Czaykowska-Higgins’ doctoral research was on the phonology and morphology of Polish; she has published several articles on Polish, has taught Polish at UVic, supervised a dissertation on the phonology of Kashubian and maintains an interest in Slavic languages.

However, her primary research focus is on the study of Salish languages, with particular attention to the sound structure and word formation of Nxa’amxcín (known to linguists as Moses-Columbian Salish). With the late M. Dale Kinkade, she co-edited the first book solely devoted to the study of Salish languages, Salish Languages and Linguistics (Mouton de Gruyter, 1998). She is working on an on-line database and dictionary of Nxa’amxcín together with TAPOR programmer, Martin Holmes, and is investigating the morphophonology/morphosyntax interface in Salish languages.

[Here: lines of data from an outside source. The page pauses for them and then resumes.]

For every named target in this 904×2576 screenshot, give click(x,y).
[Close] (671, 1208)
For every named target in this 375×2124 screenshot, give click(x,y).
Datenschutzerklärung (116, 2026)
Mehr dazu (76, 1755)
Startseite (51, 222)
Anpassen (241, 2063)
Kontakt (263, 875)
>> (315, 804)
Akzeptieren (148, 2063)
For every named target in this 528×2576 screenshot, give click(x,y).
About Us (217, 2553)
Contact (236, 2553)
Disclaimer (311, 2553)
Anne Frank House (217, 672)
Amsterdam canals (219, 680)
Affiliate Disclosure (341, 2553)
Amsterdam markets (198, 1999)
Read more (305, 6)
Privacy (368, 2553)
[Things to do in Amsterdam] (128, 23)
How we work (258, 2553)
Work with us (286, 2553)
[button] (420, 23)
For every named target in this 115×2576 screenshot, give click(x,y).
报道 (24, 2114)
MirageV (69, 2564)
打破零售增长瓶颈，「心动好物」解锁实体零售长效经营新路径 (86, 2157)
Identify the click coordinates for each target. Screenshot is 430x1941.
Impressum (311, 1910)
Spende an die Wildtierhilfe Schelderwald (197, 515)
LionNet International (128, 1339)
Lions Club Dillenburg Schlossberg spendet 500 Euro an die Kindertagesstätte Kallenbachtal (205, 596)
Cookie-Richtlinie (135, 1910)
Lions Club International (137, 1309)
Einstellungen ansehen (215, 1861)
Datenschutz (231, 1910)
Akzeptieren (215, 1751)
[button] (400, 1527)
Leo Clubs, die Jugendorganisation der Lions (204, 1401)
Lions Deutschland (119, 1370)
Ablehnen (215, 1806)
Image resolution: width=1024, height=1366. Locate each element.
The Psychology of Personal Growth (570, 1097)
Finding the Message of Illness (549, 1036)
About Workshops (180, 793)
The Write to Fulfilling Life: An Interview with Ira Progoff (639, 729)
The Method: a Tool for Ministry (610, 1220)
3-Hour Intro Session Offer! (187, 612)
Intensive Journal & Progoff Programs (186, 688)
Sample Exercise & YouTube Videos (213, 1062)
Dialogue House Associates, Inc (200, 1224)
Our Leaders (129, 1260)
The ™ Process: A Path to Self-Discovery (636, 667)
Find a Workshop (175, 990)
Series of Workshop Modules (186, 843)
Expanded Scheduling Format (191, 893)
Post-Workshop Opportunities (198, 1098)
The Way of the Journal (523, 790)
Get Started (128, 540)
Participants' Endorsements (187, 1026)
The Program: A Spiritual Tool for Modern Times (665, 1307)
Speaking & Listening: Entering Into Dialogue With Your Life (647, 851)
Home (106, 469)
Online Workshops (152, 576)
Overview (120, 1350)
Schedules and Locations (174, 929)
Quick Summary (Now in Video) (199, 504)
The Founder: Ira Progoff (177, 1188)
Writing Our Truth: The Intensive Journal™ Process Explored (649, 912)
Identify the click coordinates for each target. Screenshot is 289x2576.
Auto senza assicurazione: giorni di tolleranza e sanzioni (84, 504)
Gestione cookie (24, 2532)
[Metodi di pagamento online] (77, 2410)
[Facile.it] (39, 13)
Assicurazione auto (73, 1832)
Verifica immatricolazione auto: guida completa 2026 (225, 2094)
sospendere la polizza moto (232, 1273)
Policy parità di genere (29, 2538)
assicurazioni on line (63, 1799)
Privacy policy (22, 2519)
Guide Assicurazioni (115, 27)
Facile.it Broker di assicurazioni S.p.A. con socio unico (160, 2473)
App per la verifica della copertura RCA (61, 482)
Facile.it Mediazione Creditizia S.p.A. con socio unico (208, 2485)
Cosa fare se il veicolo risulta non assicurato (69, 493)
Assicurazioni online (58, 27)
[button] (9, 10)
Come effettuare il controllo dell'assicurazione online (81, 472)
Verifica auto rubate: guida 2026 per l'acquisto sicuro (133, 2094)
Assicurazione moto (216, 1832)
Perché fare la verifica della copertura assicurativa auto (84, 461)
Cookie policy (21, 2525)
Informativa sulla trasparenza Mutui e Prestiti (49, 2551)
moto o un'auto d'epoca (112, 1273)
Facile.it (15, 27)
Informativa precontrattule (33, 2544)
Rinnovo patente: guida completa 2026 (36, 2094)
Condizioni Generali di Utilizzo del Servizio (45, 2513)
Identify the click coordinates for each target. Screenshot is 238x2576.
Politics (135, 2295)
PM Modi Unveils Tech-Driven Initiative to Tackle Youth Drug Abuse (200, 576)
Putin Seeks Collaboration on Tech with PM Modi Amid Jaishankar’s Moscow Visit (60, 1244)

Czaykowska-Higgins is currently co-investigator in the SSHRC-funded project, Salish Prosodic Morphology and Contrast in Optimality Theory, together with Tom Hukari, and Suzanne Urbanczyk (PI), and is also
one of the principal investigators of the SSHRC-funded Community-University Research Alliance (CURA) grant Language Revitalization in Vancouver Island Salish Communities: A Multimedia Approach awarded to the University of Victoria in partnership with the Saanich Native Heritage Society, the Hul’q’umi’num’ Treaty Group, and the First People’s Cultural Foundation. Recently, her work has addressed ethical issues in linguistic fieldwork, and best practices in community-based and community-directed research partnerships. She is involved in several community-based SENÇOÏEN language revitalization projects, and has been active as a member of the Advisory Committee, and as Academic Advisor for the Certificate in Aboriginal Language Revitalization program at the University of Victoria.